Our team recently got together and made some predictions about how DevSecOps will fare in 2021:
Shift Left Grows from Objective to Best Practice
Shift-left will become more of a practice than an objective. In 2021, I predict that more dev teams will embrace shift-left concepts in a more pragmatic way, predicts Dan Nurmi, CTO of Anchore. While early on, much of the messaging around shift-left security was taken as 'moving' responsibility from so-called 'right' (production, run-time, with responsibilities being on operators) to 'left' (closer to the source code with responsibilities being on software developers), the more realistic perspective is to embrace shift-left as 'spreading' the responsibilities rather than wholesale 'moving' them.
In practical terms, I predict that as more quality security/compliance tools exist that integrate into a DevSecOps automation design, the reality and value of being able to detect, report and remediate security, compliance and best-practice violations at *every* stage of an SDLC will become the norm.
Shift Compliance Left Becomes Reality
Compliance is ready for shift-left treatment, Nurmi also predicted. There is significant overlap between many aspects of an organization's compliance requirements and the practices that exist for ensuring secure software development and delivery. In the same way that shift-left has become a rallying cry for more efficiently handling secure software delivery, we predict that in 2021 the industry will begin looking at how a similar approach (if not identical) can apply to solving organizational compliance requirements, particularly as they pertain to the organization's own internal use of software and software services.
DevSecOps grows outside of Compliance-based Industries
“Given the increasing number of digital assets and the average cost of a cyberattack, it is critical for organizations to constantly be looking for weaknesses in their attack surfaces. In 2021, we will see more organizations than ever adopt DevSecOps into their cybersecurity strategies, or risk having their integrity and reputations destroyed,” Blake Hearn, DevSecOps engineer for Anchore, predicts.

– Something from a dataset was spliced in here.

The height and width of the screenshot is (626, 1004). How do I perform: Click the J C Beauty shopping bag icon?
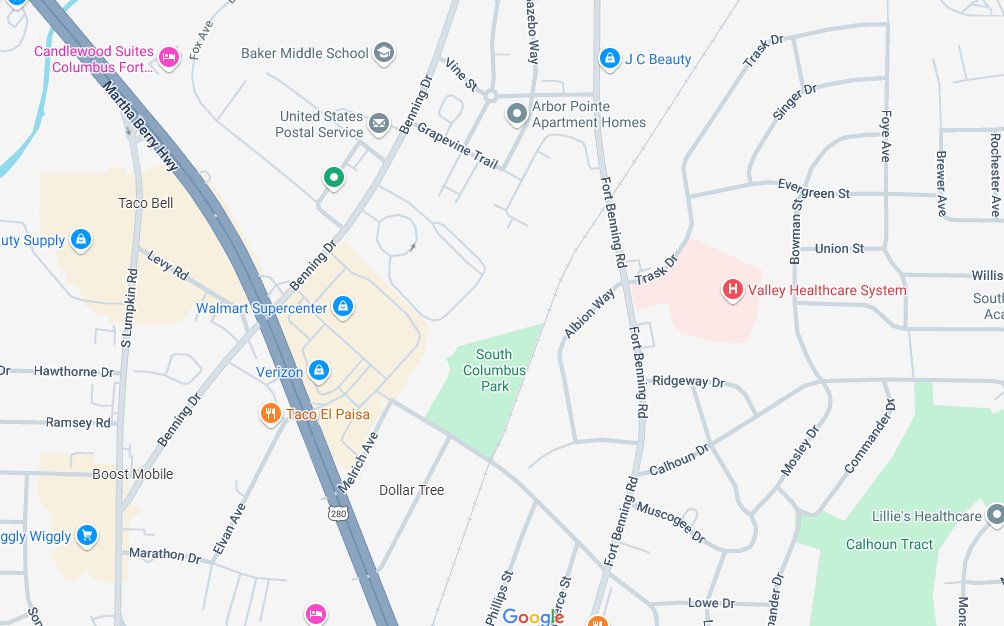coord(610,58)
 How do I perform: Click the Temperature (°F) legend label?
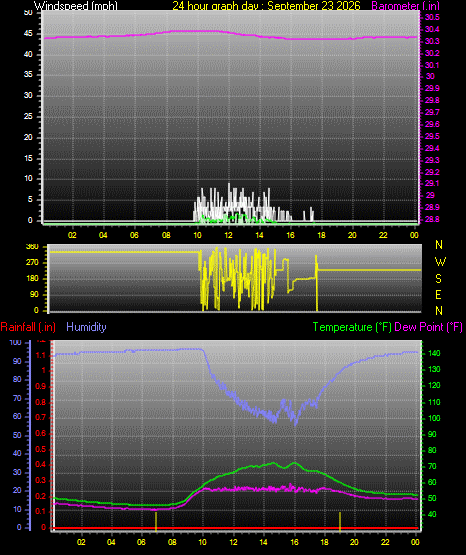point(352,327)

2020 has been a year of change for many aspects of people’s lives, especially technology. Up to this point, DevSecOps has mostly operated in industries with heavy security mandates: defense, healthcare, and finance, adds Michael Simmons, DevSecOps engineer at Anchore. “I see DevSecOps spreading to other sectors as cybercrime rises due to the importance of software in function of people’s lives in the pandemic world.”
“Additionally, California consumer data protection laws came into effect in 2020. Any businesses that operate in California need to abide by these rules,” Simmonds added. “Because of this, I see DevSecOps spreading into more mainstream industries and technology companies as they move towards maintaining compliance.”
DevSecOps continues to Grow into a Data Play
“Opinions on the growth of artificial intelligence (AI) in DevOps and DevSecOps vary. I see the release of AWS DevOps Guru more than a sign that DevOps and DevSecOps will grow into even more data-driven activities well into 2021 and beyond,” predicted Will Kelly, technical marketing manager for Anchore.
“With so many DevSecOps teams moving to remote work, it only makes sense to maximize the use of backend data to maximize the effectiveness and efficiency of those teams. AI and machine learning tools are where we’re going to see that happen for real.”
DevSecOps in 2021
2021 is bound to be an exciting year of growth and maturing for DevSecOps as enterprises continue to lean into DevSecOps tools and strategies to apply lessons they learned during COVID-19.